▶ Text excerpt:

[start]

AutomatedProblemReportsNotification
Launchpad entry: https://launchpad.net/distros/ubuntu/+spec/automated-problem-reports-notification
Created: Date(2006-07-29T07:06:47Z) by JohnMoser
Contributors: JohnMoser
Packages affected:
Summary
This spec describes giving visual feedback when AutomatedProblemReports are triggered.
Rationale
This is largely just for eye candy; however, when a user is automatically reporting problems, the more security sensitive data may need review. Alerting the user to crashes and delivery of reports is a good thing if you want to draw attention here.
Use cases
- Rhythmbox spontaneously crashes, and the end user notices a "crash icon" in his Notification Area.
Scope
The scope of this spec includes things reported by AutomatedProblemReports.
Design
A tool similar to update-notifier should exist to give visual feedback of AutomatedProblemReports through the notification area. This tool should display different icons depending on the current situation, for example:
- No icon when nothing is waiting.
Information icon when new crashes have been sent but extra information (stack dumps) needs review.
- Crashes are "new" when no other crashes appear to be from the same cause for a certain time period (i.e. a month).

[end]

▶ Stated exercise A: According to the automated problem reports notification spec, which existing tool should the new notification tool resemble?
▶ Stated exercise B: Pick up the automated problem reports notification spec after its final sentence and continue it.

▶ Entries supplied:
[start]

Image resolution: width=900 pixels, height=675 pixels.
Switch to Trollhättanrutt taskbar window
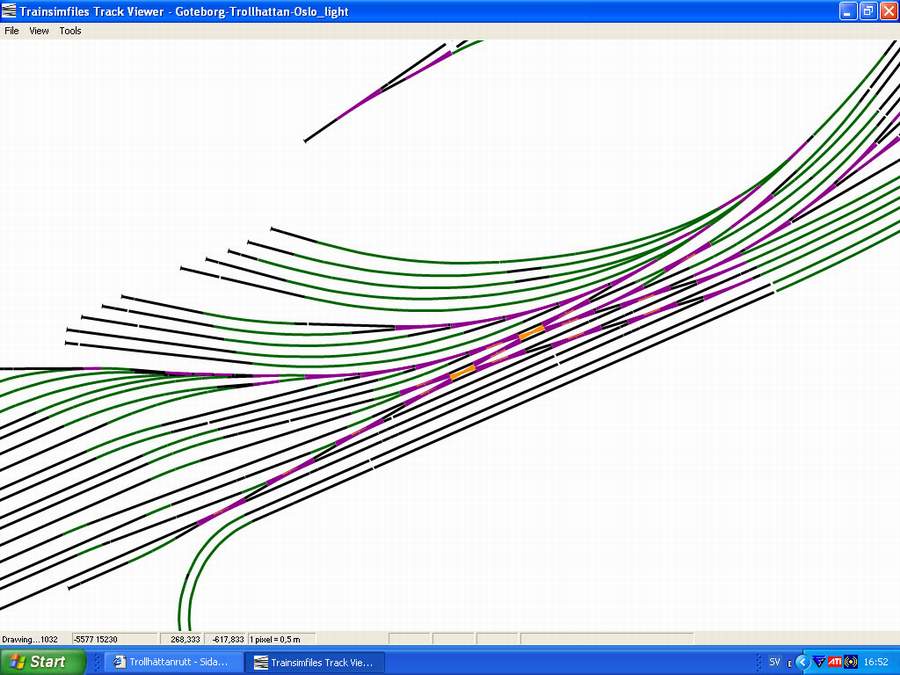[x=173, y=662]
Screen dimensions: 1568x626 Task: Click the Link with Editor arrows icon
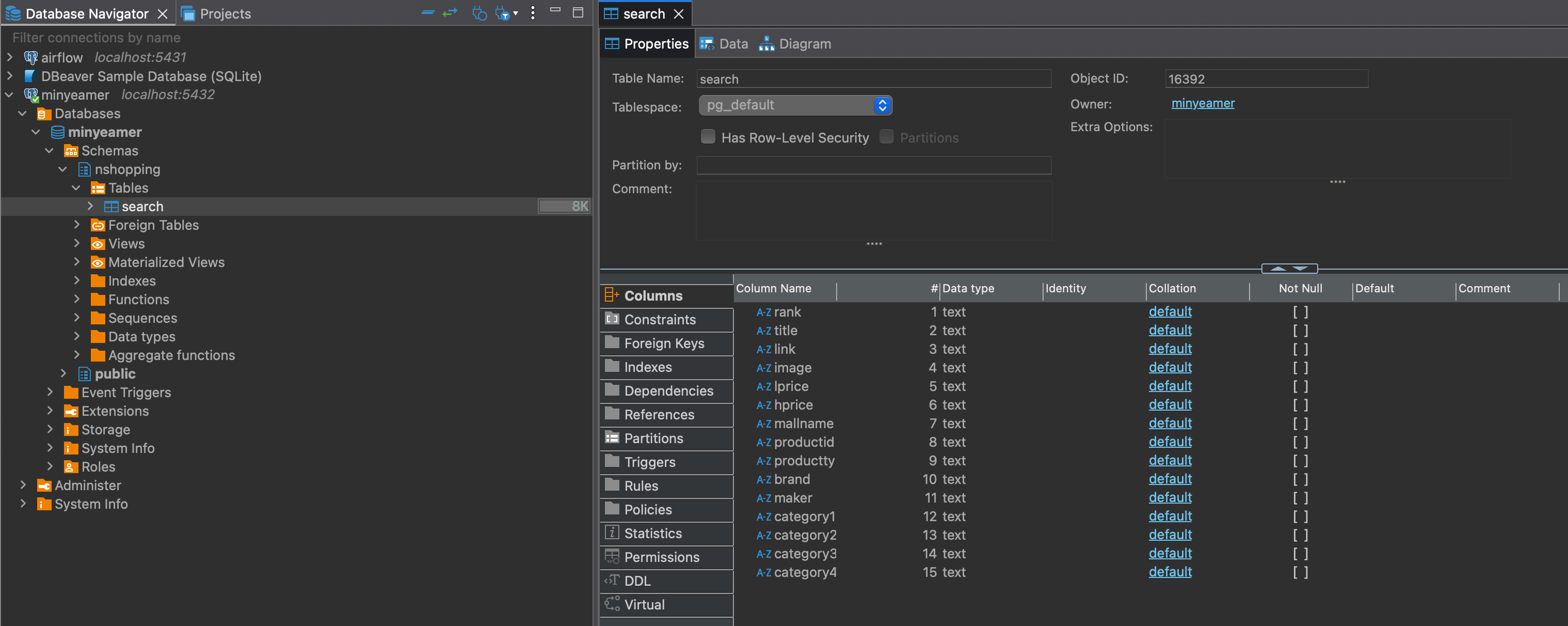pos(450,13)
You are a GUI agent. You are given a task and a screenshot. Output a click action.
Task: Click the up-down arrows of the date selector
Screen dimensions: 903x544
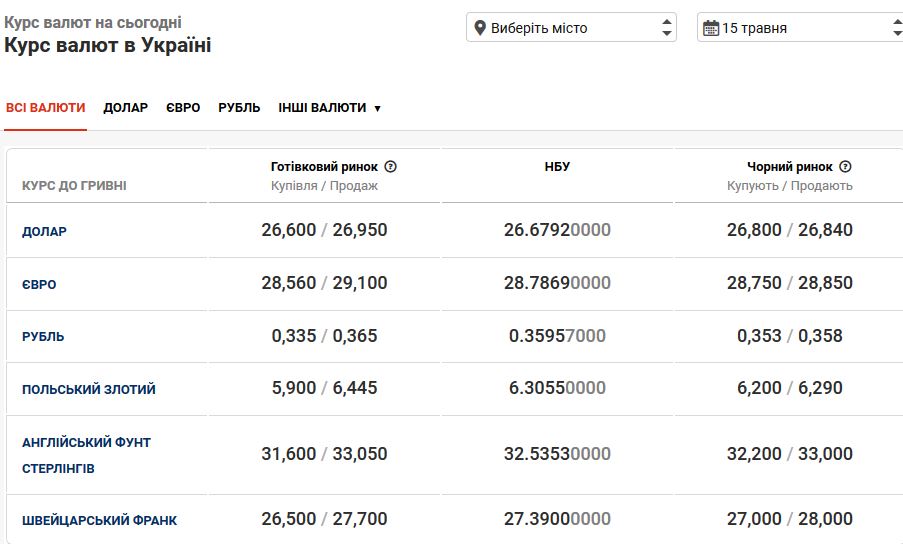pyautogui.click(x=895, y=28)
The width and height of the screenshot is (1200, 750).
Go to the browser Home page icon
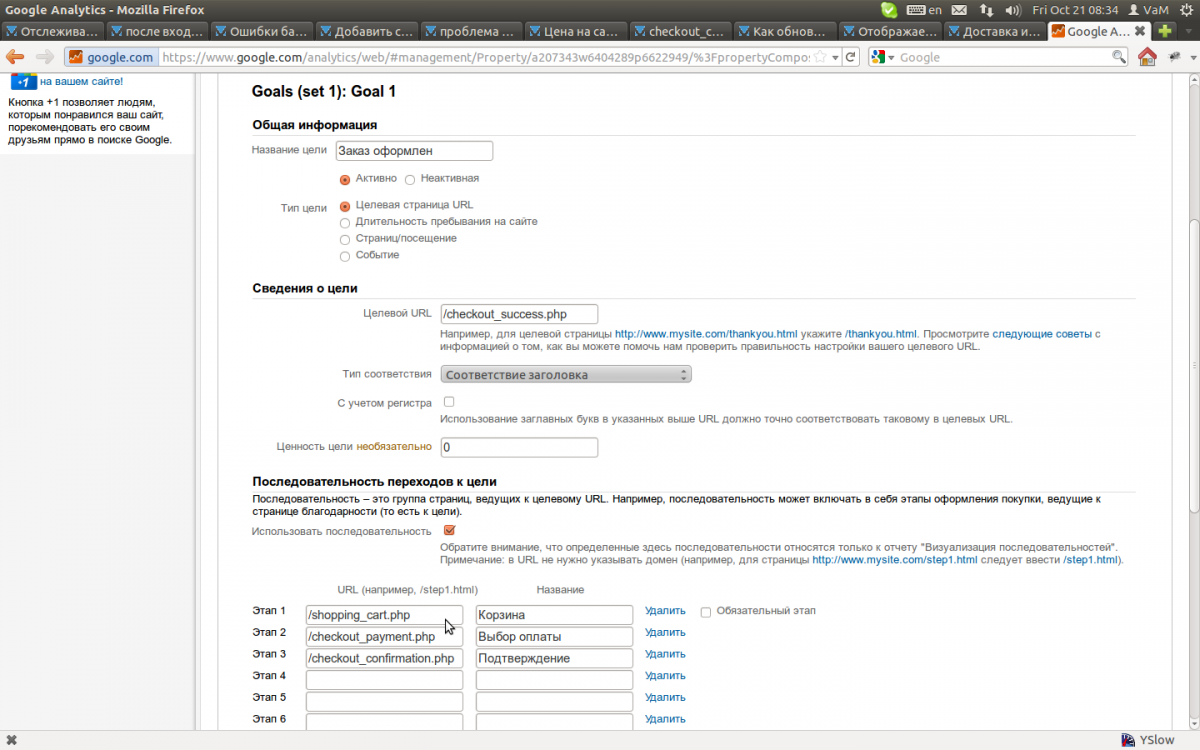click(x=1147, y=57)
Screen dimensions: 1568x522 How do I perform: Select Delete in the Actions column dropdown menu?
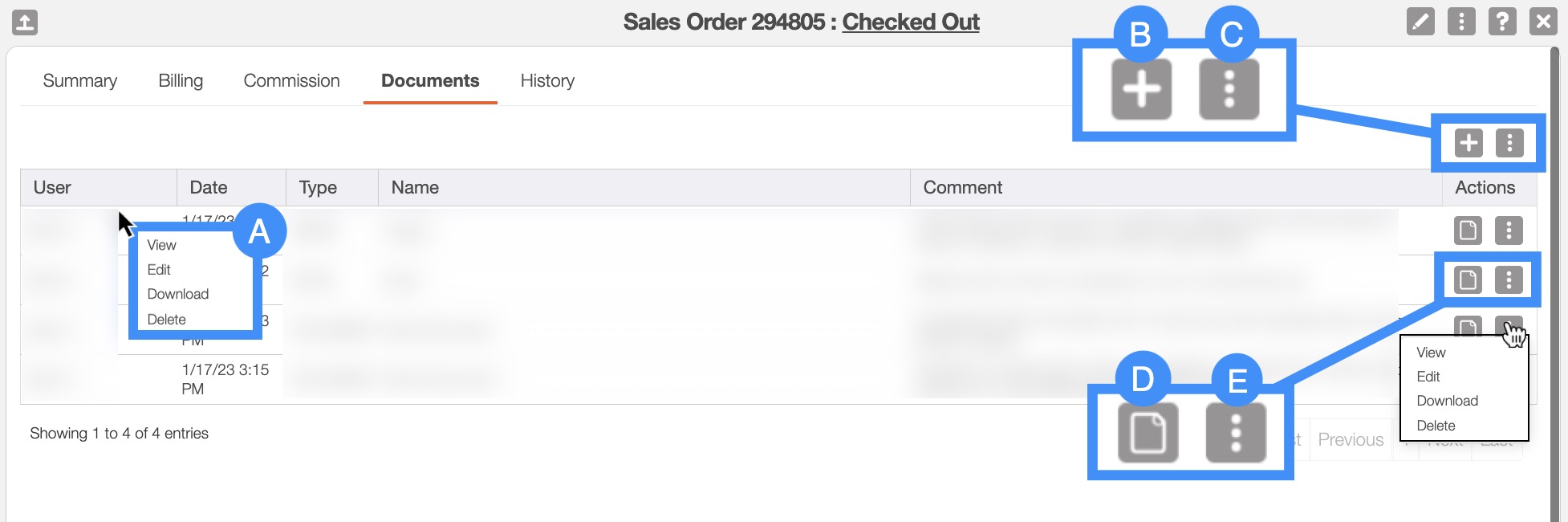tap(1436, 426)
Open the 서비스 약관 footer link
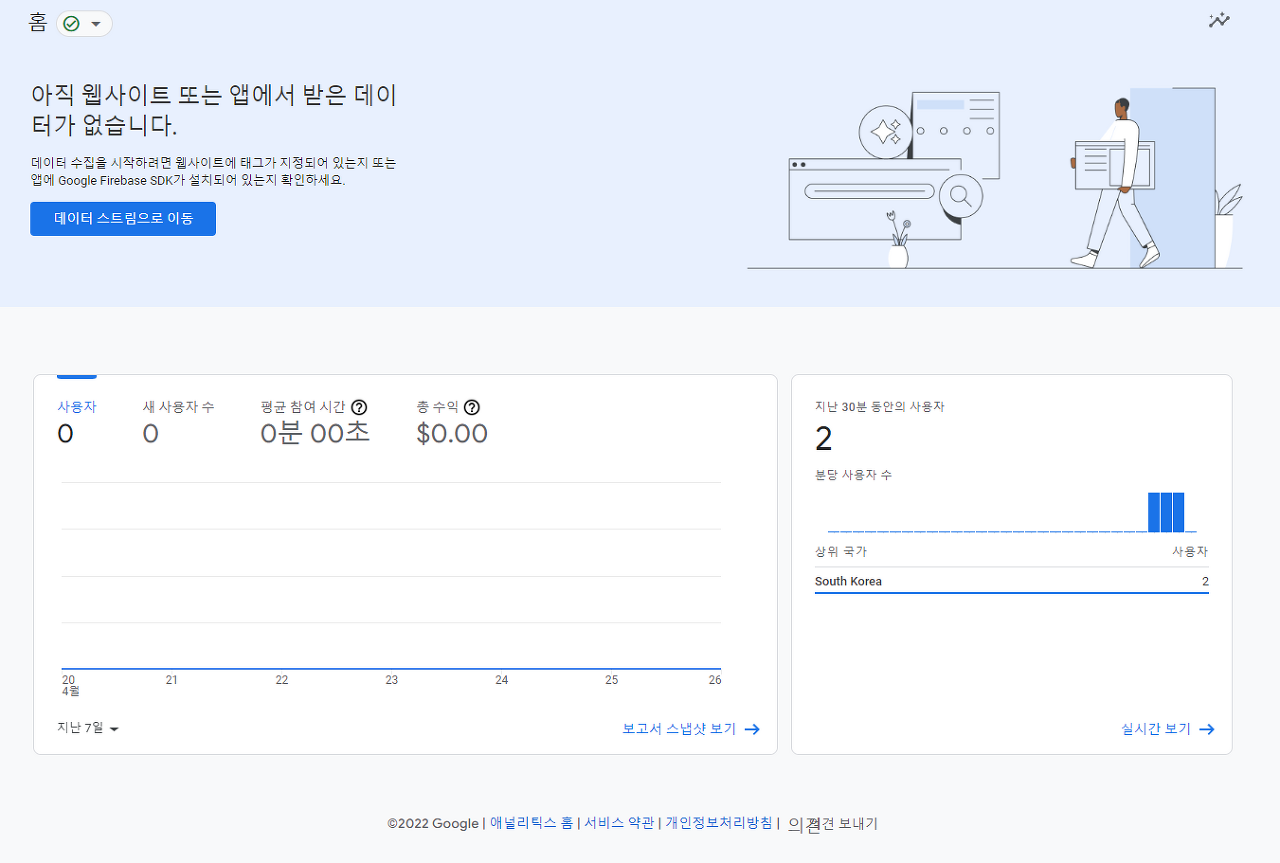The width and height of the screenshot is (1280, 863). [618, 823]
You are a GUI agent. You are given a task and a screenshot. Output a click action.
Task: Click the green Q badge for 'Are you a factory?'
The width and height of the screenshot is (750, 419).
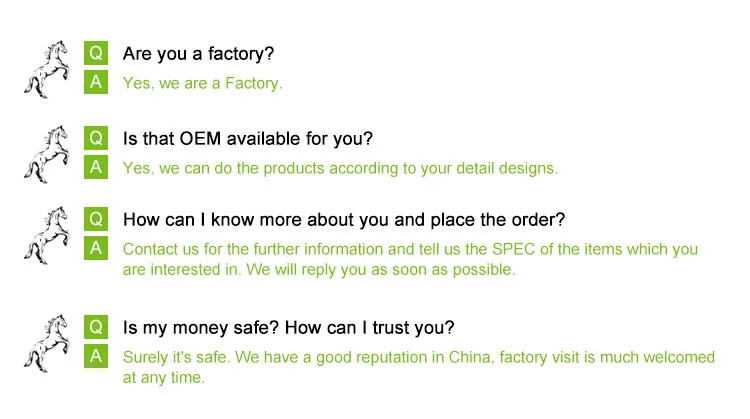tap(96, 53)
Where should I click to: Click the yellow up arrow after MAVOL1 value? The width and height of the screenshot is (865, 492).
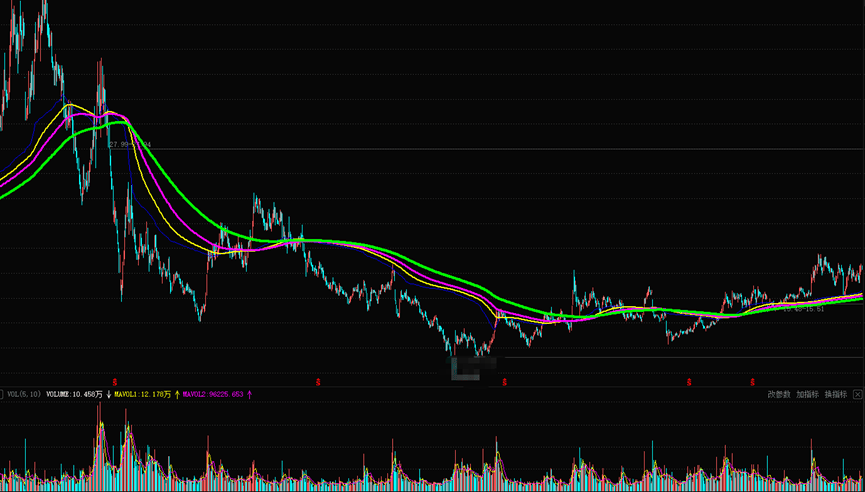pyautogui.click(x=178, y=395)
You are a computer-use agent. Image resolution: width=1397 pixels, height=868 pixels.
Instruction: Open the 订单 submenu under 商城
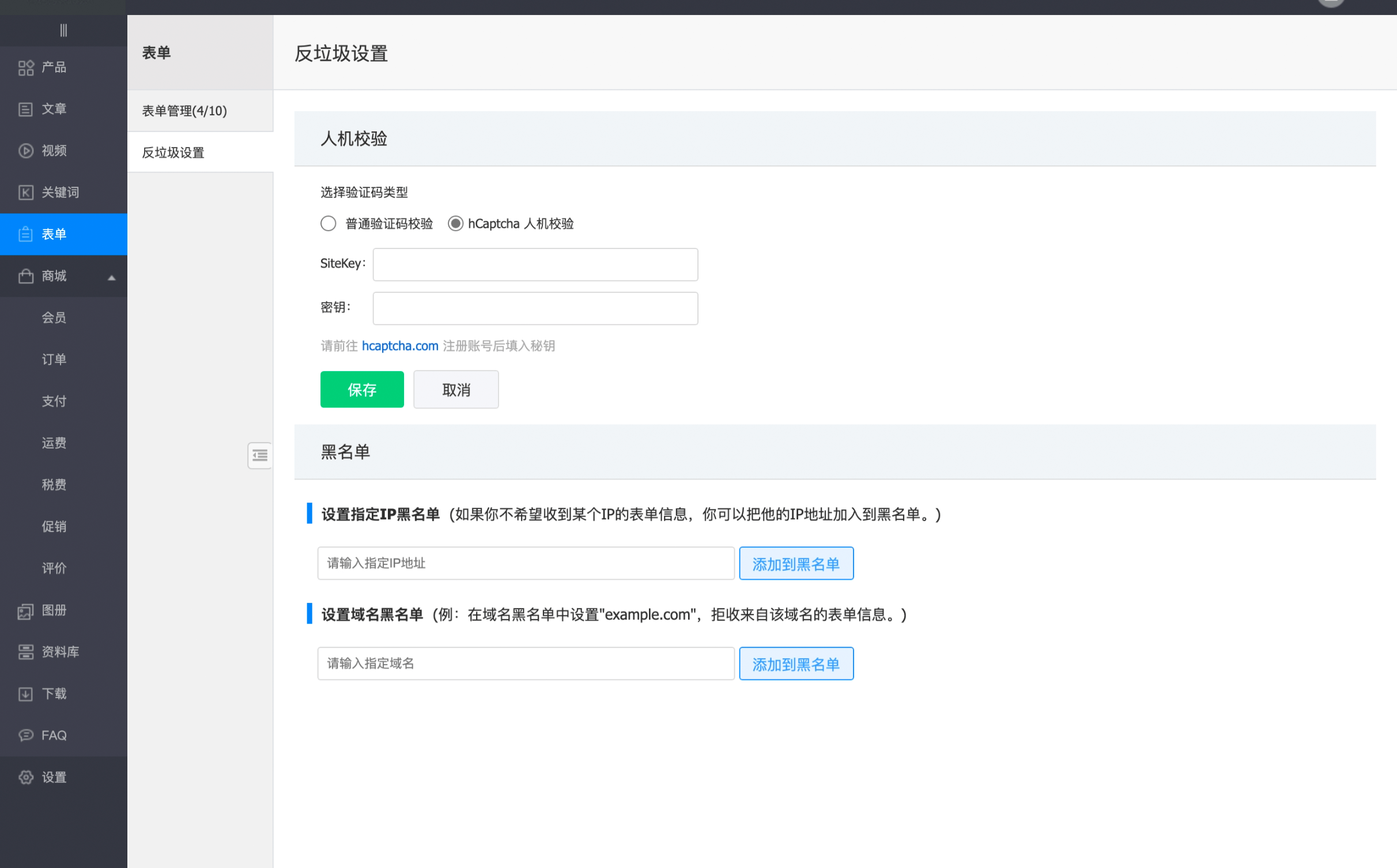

[end]

▶ Response A: update-notifier

▶ Response B:
- For the time being, let's limit the crashes we identify as the same:
Stack Smashes that call __stack_chk_fail() from the same function
Heap corruptions and double-free() detections that had malloc() or free() called from the same application function.
A crash icon for when a crash was detected
- Should look rather harmless, perhaps a spiky ball
- We may want to pulse this every few seconds if automatic reports aren't being sent
A vulnerability icon when a vulnerability is suspected
- Should look somewhat vicious, perhaps in a red circle, with an '!' incorporated
- We may want to pop a balloon up for this one that says, "Possible security vulnerability detected, click here for more information," when automatic reporting is off
- Should probably allow users to have specifically suspected security vulnerabilities automatically reported even if they don't report everything
Add a communication indicator when a report is being sent (automatically or user-triggered)
Should overlay crash icon
Implementation
glibc:
Die from __stack_chk_fail() in glibc in a way we can detect, one of the two below:
call fork(), kill(getpid(), SIGSTOP), system()
fork() creates a new child, which execve()s.
The child process is the AutomatedProblemReports crash handler, and gathers debug data.
The child process should be instructed to send SIGKILL to the parent when finished.
SIGSTOP can't be blocked, trapped, or ignored; and makes a whole thread group unschedulable.
Keep stopping in a loop in case some fool keeps trying to reanimate the process with SIGCONT.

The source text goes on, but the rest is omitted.